Instructions to follow: In the passage on clustering below, list each thing the sentence beginning "In other words, the K-means algorithm" says the algorithm does.

Source:
-----

## Clustering
Clustering is the task of dividing the population or data points into a number of groups such that data points in the same groups are more similar to other data points in the same group than those in other groups. In simple words, the aim is to segregate groups with similar traits and assign them into clusters.

KMeans Clustering
K-means clustering is one of the simplest and popular unsupervised machine learning algorithms. You’ll define a target number k, which refers to the number of centroids you need in the dataset. A centroid is the imaginary or real location representing the center of the cluster. Every data point is allocated to each of the clusters through reducing the in-cluster sum of squares. In other words, the K-means algorithm identifies k number of centroids, and then allocates every data point to the nearest cluster, while keeping the centroids as small as possible. The ‘means’ in the K-means refers to averaging of the data; that is, finding the centroid.

-----

Raw data:
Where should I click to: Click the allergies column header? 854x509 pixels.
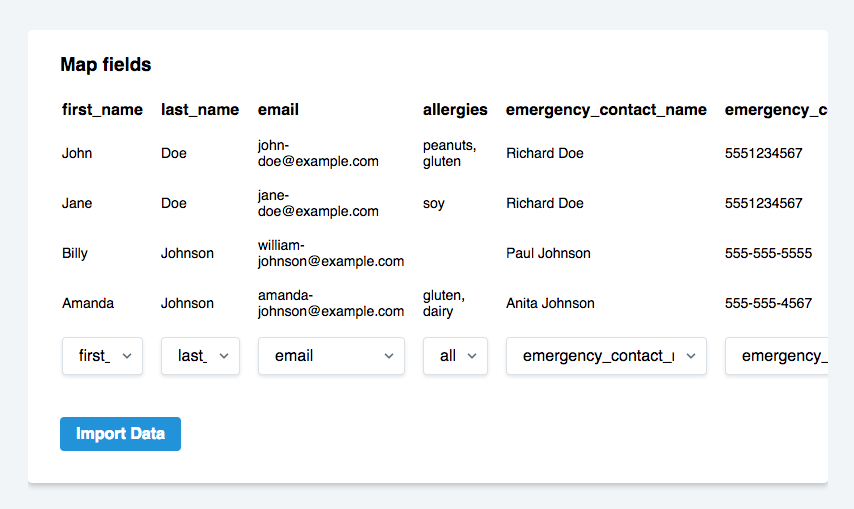(455, 110)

-----

Full response:
- Identifies k number of centroids
- Allocates every data point to the nearest cluster
- Keeps the centroids as small as possible